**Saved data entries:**
_ _ _ _ _ _ _
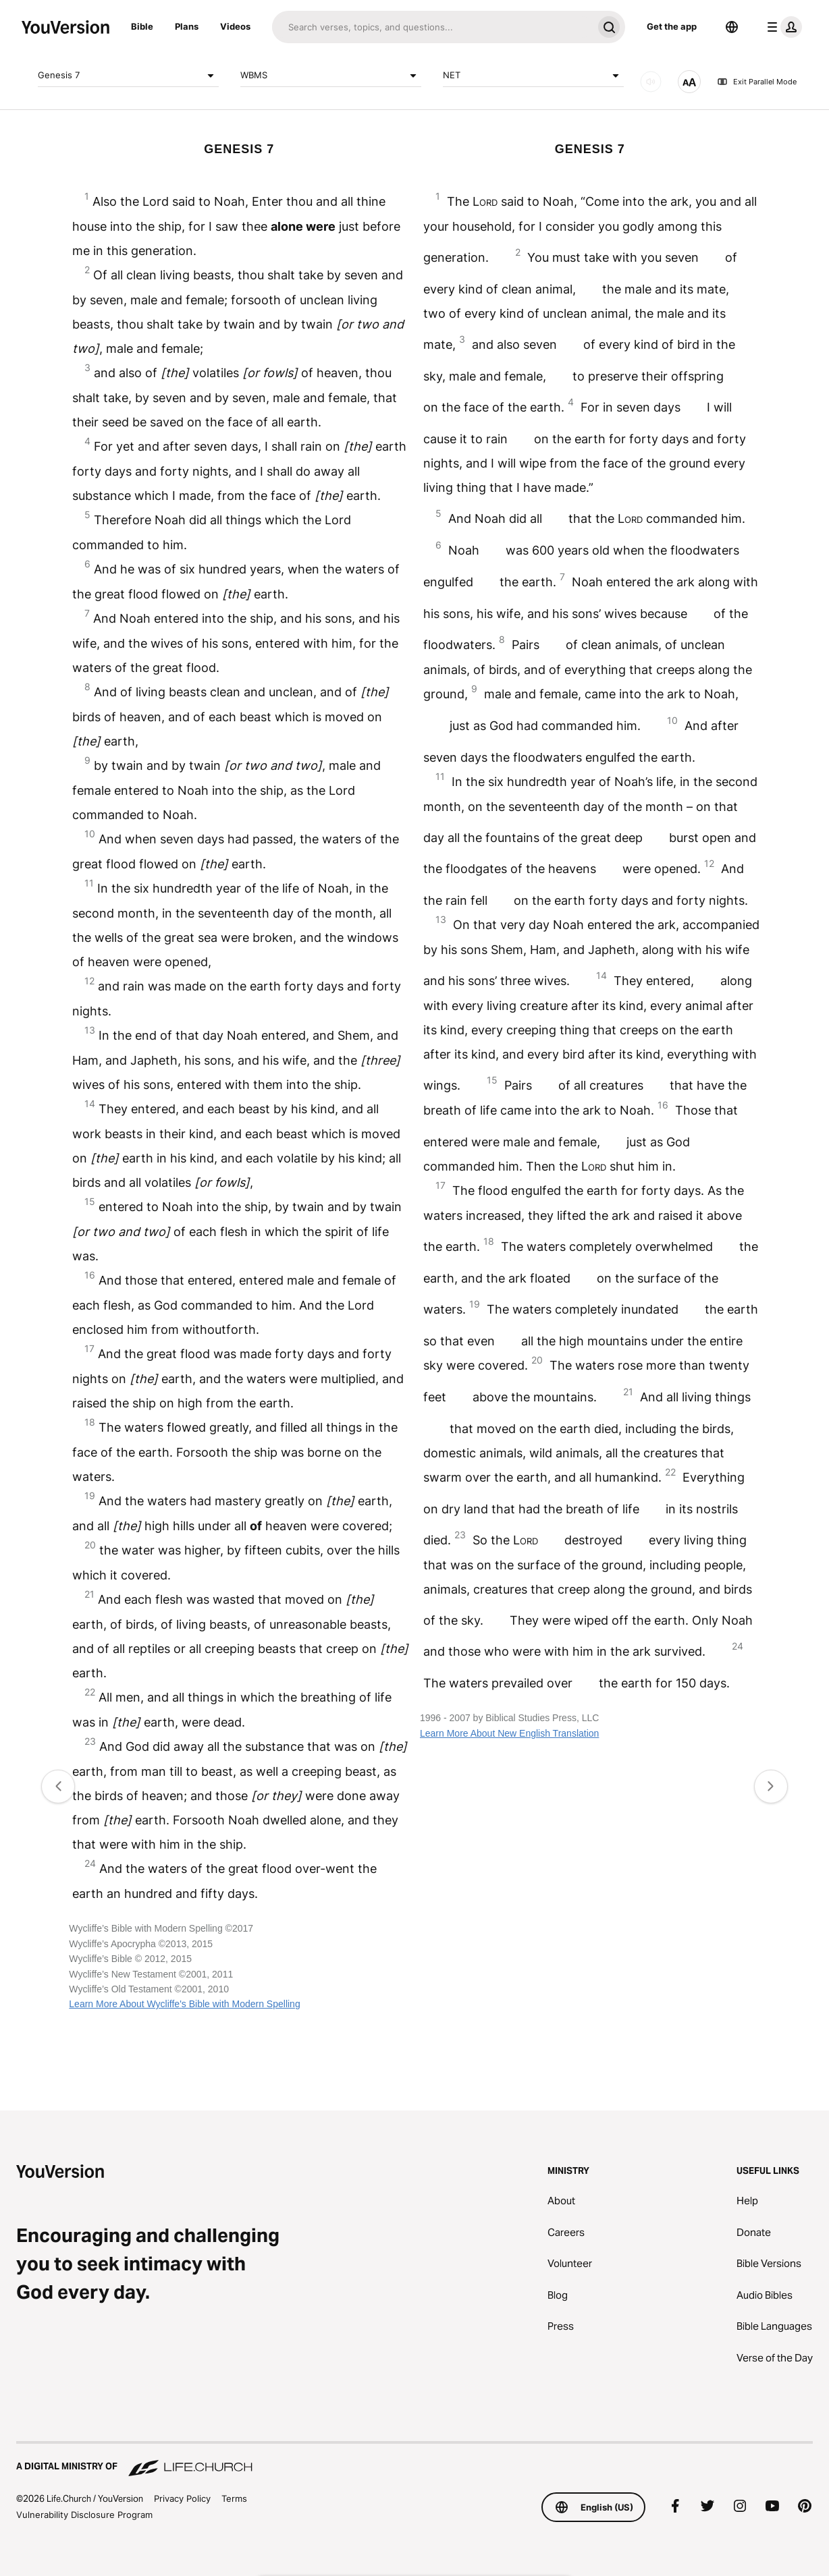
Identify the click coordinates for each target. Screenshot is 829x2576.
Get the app (672, 26)
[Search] (432, 27)
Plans (186, 26)
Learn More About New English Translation (509, 1733)
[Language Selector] (731, 26)
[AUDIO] (651, 81)
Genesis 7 (128, 75)
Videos (235, 26)
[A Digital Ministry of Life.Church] (414, 2460)
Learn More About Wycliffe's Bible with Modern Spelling (184, 2003)
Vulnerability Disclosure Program (84, 2514)
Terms (234, 2498)
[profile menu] (781, 26)
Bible (142, 26)
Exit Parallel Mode (757, 81)
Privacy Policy (182, 2498)
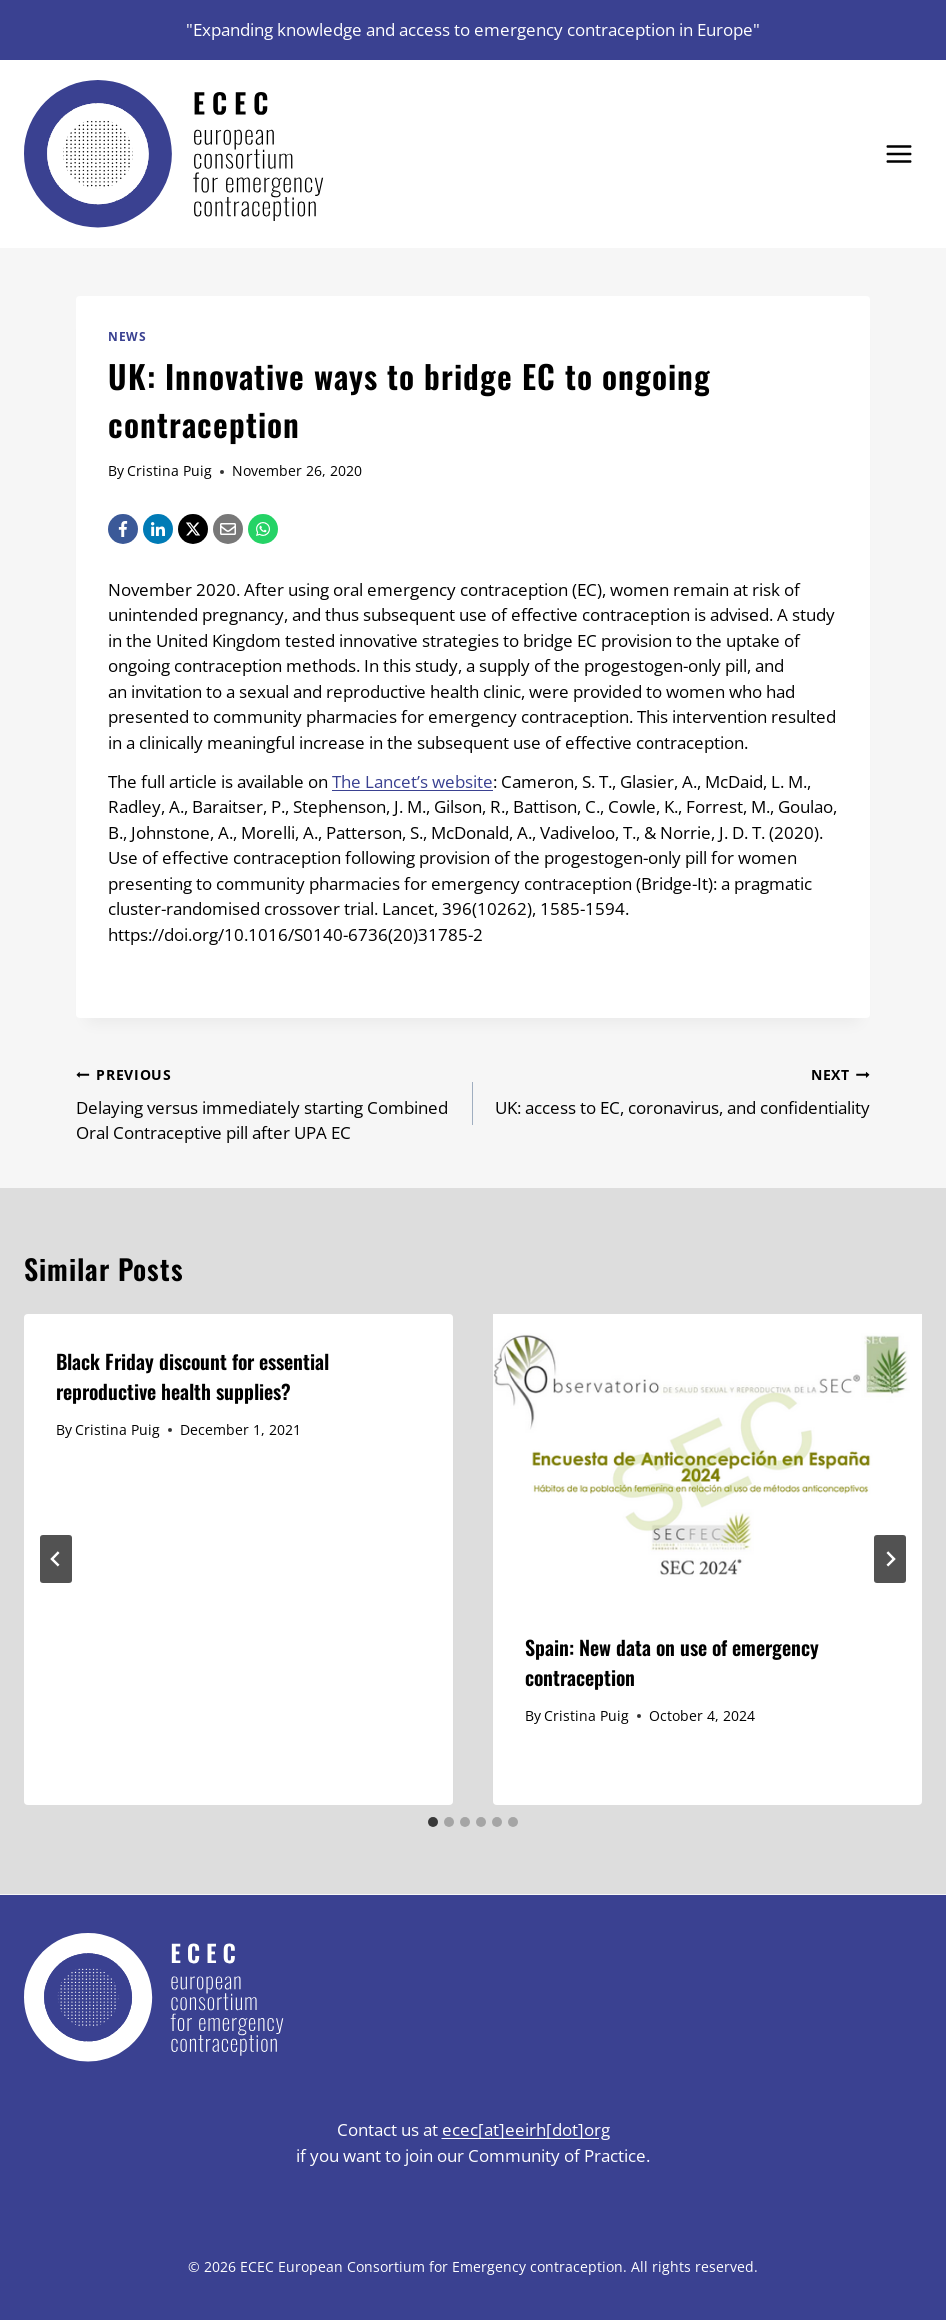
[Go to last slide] (56, 1559)
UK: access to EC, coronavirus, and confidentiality (680, 1090)
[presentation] (707, 1457)
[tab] (433, 1822)
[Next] (890, 1559)
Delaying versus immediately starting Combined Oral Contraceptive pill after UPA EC (266, 1103)
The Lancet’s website (412, 781)
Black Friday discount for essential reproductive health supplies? (192, 1376)
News (127, 336)
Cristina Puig (169, 470)
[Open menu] (898, 153)
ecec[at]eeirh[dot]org (526, 2129)
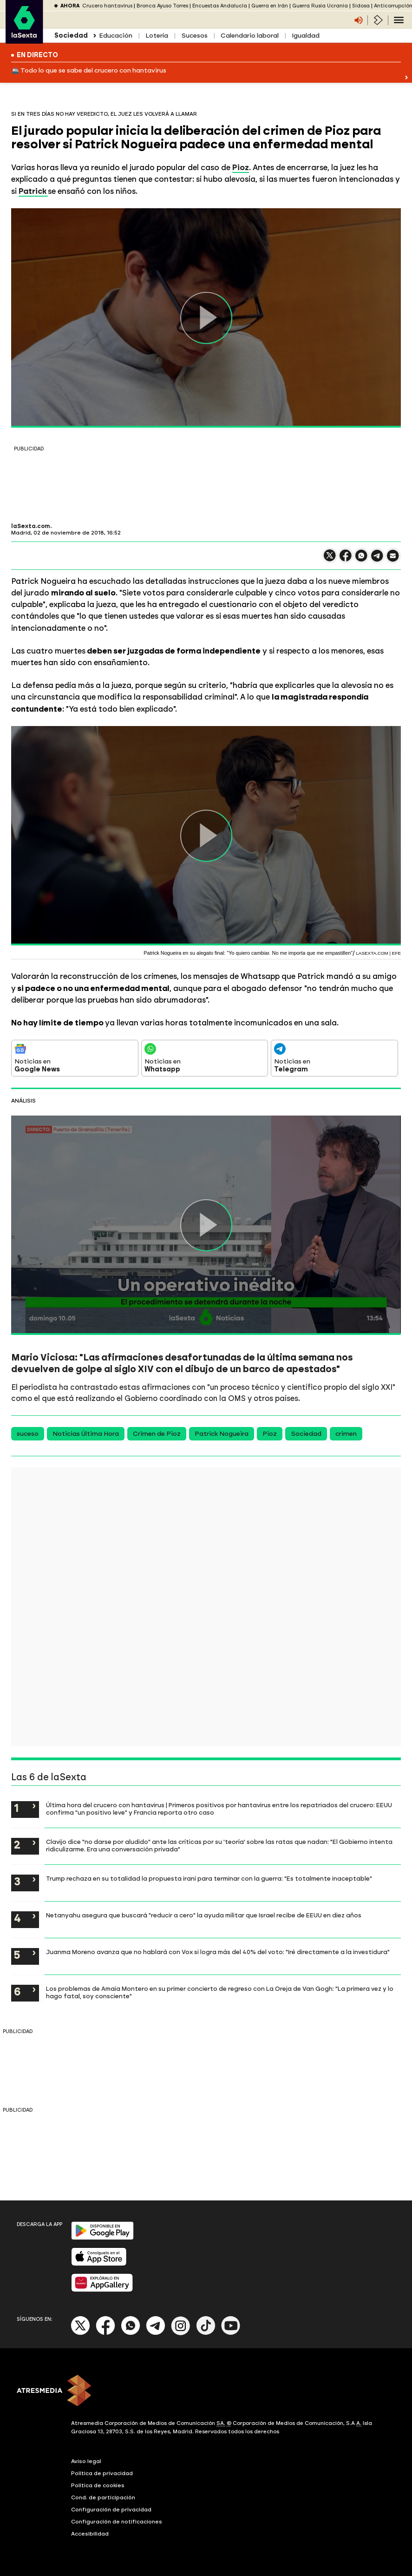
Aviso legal (86, 2461)
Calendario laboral (250, 36)
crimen (346, 1434)
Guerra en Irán (269, 6)
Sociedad (306, 1434)
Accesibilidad (90, 2533)
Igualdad (306, 36)
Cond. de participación (103, 2497)
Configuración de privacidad (111, 2509)
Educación (115, 36)
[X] (80, 2333)
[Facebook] (105, 2333)
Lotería (156, 36)
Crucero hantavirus (107, 6)
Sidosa (361, 6)
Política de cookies (97, 2485)
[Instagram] (180, 2333)
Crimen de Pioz (157, 1434)
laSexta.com (30, 526)
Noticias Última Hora (85, 1434)
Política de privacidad (102, 2473)
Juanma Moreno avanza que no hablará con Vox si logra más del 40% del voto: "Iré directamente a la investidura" (218, 1951)
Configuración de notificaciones (116, 2521)
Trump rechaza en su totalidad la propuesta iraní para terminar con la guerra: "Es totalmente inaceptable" (209, 1878)
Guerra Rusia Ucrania (320, 6)
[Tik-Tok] (206, 2333)
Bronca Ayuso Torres (162, 6)
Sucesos (194, 36)
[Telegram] (155, 2333)
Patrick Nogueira (222, 1434)
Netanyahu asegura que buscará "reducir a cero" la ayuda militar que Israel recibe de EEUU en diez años (203, 1915)
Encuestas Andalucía (219, 6)
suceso (28, 1434)
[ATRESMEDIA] (206, 2391)
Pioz (269, 1434)
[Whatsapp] (130, 2333)
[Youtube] (231, 2333)
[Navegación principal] (399, 20)
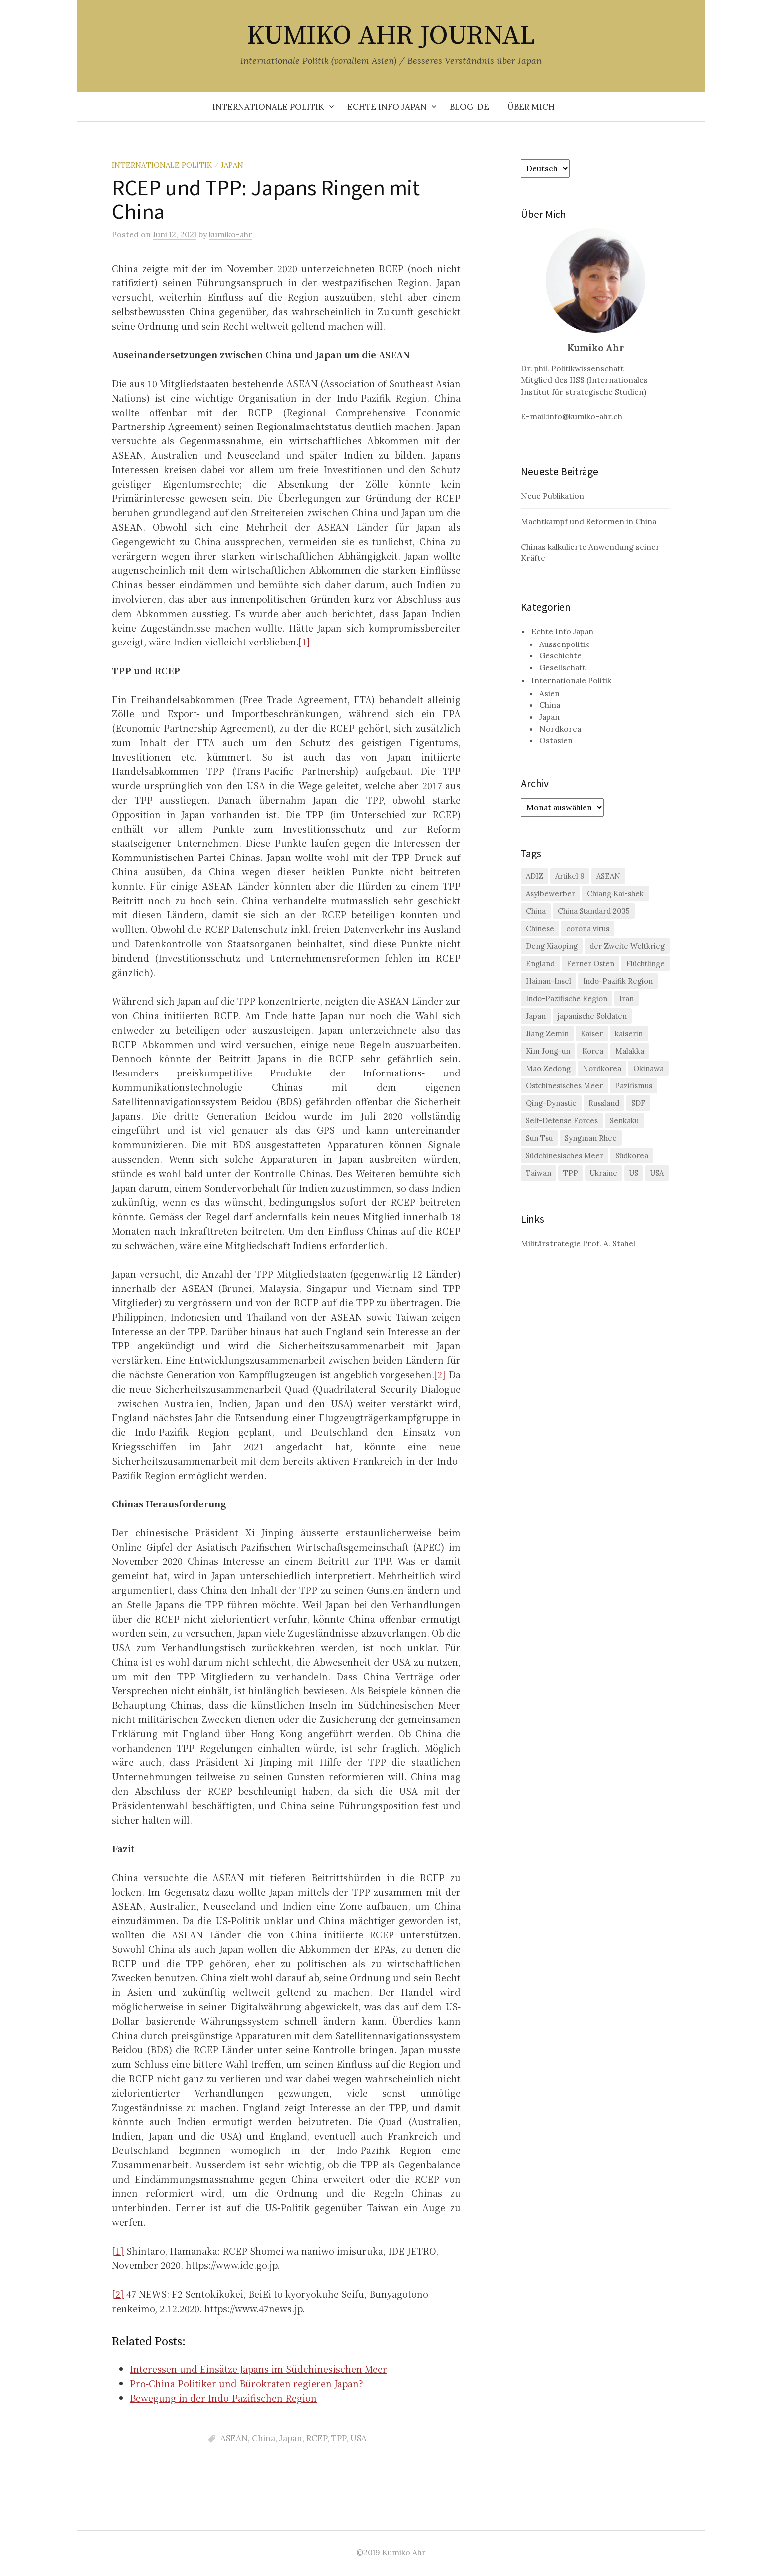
_ _ _ _ _ _ _
**Assignment:** Your answer should be the exact lines above from the one containing "Learn More About New" through the one containing "Black Friday discount", with both end lines kept and the pictures removed, please.

**Problem solution:**
Learn More About New English Translation (509, 1733)
[Language Selector] (731, 26)
[AUDIO] (651, 81)
Genesis 7 (128, 75)
Videos (235, 26)
[A Digital Ministry of Life.Church] (414, 2460)
Learn More About Wycliffe's Bible with Modern Spelling (184, 2003)
Vulnerability Disclosure Program (84, 2514)
Terms (234, 2498)
[profile menu] (781, 26)
Bible (142, 26)
Exit Parallel Mode (757, 81)
Privacy Policy (182, 2498)
[Go to last slide] (56, 1559)
UK: access to EC, coronavirus, and confidentiality (680, 1090)
[presentation] (707, 1457)
[tab] (433, 1822)
[Next] (890, 1559)
Delaying versus immediately starting Combined Oral Contraceptive pill after UPA EC (266, 1103)
The Lancet’s website (412, 781)
Black Friday discount for essential reproductive health supplies? (192, 1376)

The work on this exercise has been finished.